Are customer opinions worth surveying when creating a new product, especially one that is radically innovative? A product designer will likely give you one answer (see quotes above) while a marketer will give you quite another (Why build something no one will want to buy?)

Listen to the customer too much and you risk creating something that's evolutionary rather than revolutionary, and full of features folks say they want but in the end won't pay for. Ignore the market and you wind up shipping the next Colgate Kitchen Entrees.

The HBS Working Knowledge discussion What is Customer Opinion Good For?, by professor emeritus Jim Heskett, captures the debate well. Most respondents took a boring but correct "it depends" position.

Some argued that if you are extending a current product, designing a competing product, or entering a category where users balk at paying for features they won't use, then by all means turn the market research dogs loose!

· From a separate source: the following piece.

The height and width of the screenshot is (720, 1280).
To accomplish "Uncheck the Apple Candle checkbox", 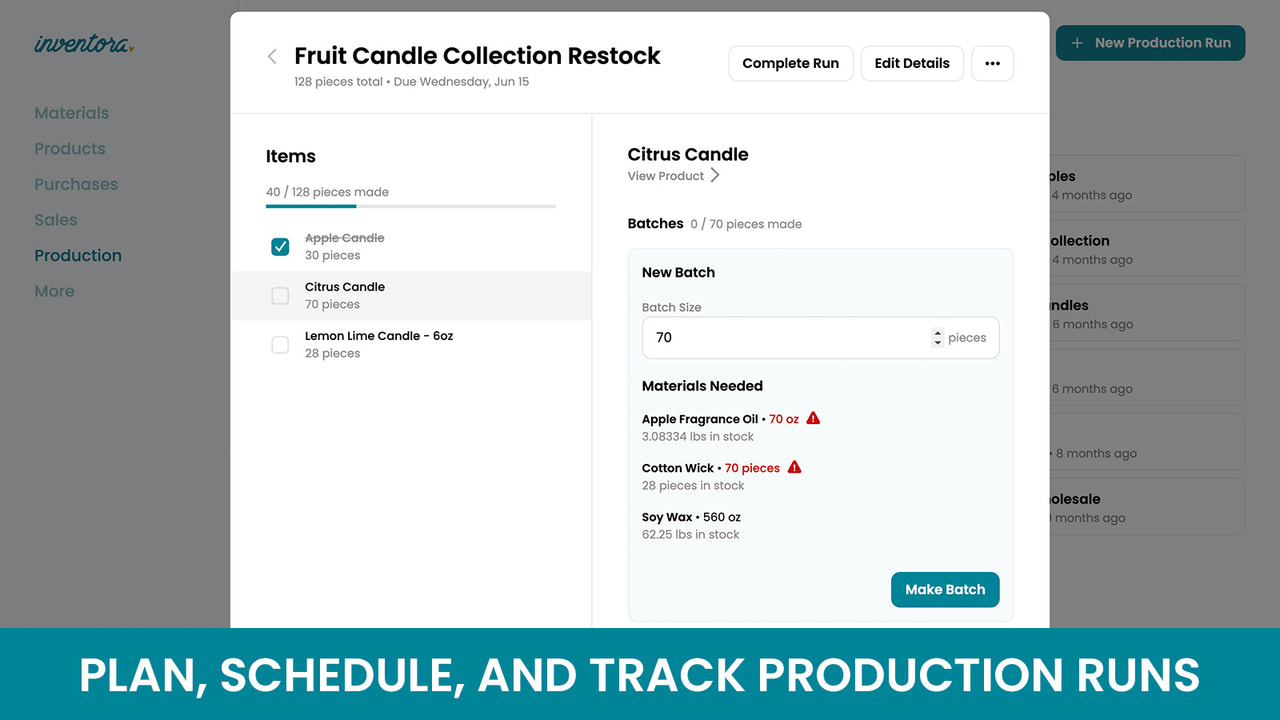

But if you are creating a new product category, or even introducing a revolutionary concept to an established category, then market research is not going to help you much. No amount of customer surveying in 2000 was going to tell Apple to build iPods, iPhones and iPads.

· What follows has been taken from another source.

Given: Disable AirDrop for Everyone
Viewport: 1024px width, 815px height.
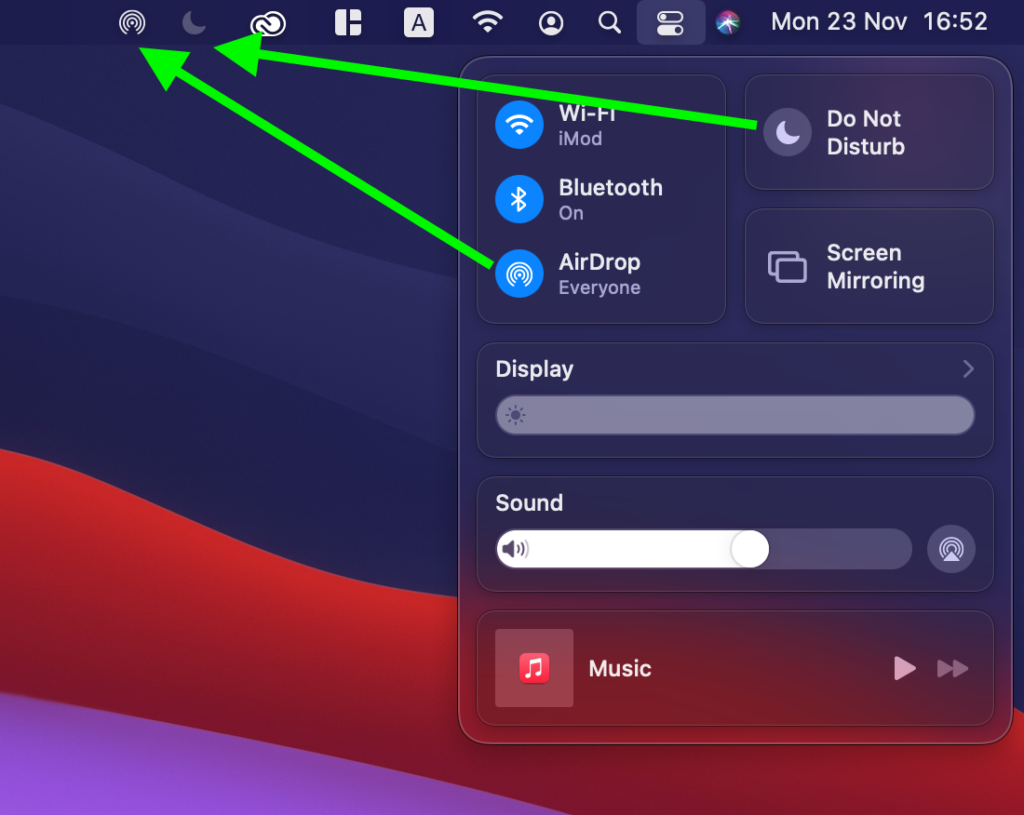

Here is a sampling of the comments:

  • "If a company's goal is to develop a product to directly compete against another product already on the market then using customer surveys, as well as Internet chatrooms and such, can put the new product into a great position, especially if the first product gets some bad press and already has some readily know faults." --Alexander
  • "As the person who was responsible for bringing the Rooty Tooty Fresh and Fruity Breakfast to market when I was a young VP of Marketing at IHOP, we did absolutely NO market research on an item that has conservatively been responsible for at least 200 million in sales for that chain." --Stephen
  • "In cases where a need for a new product has to be created, (market research) is necessary to arouse awareness of the product and interest in its benefits in order that prospective customers accept the product and eventually purchase it." --Fidel
  • "True innovation is often such a departure from the norm that it requires behavioral changes that can't be imagined by any consumer except the most visionary, early adopter, until a prototype is in hand." --Aaron
I side most closely with the view of this anonymous poster.
"Too many companies think they can simply ask customers what they want and go build it. This leads to incremental, me-too product enhancements. The key is to really get at customers' unmet needs and preferences that they find hard to articulate. It takes more work, but that's where the pay-off is."
I would love to hear your thoughts on this issue. Is customer opinion becoming less important in product design? Or, as the economy continues to keep spending in check, is research the best hedge you have against product failure?

Put another way, is your first hire in the New Products Department a designer or a marketer?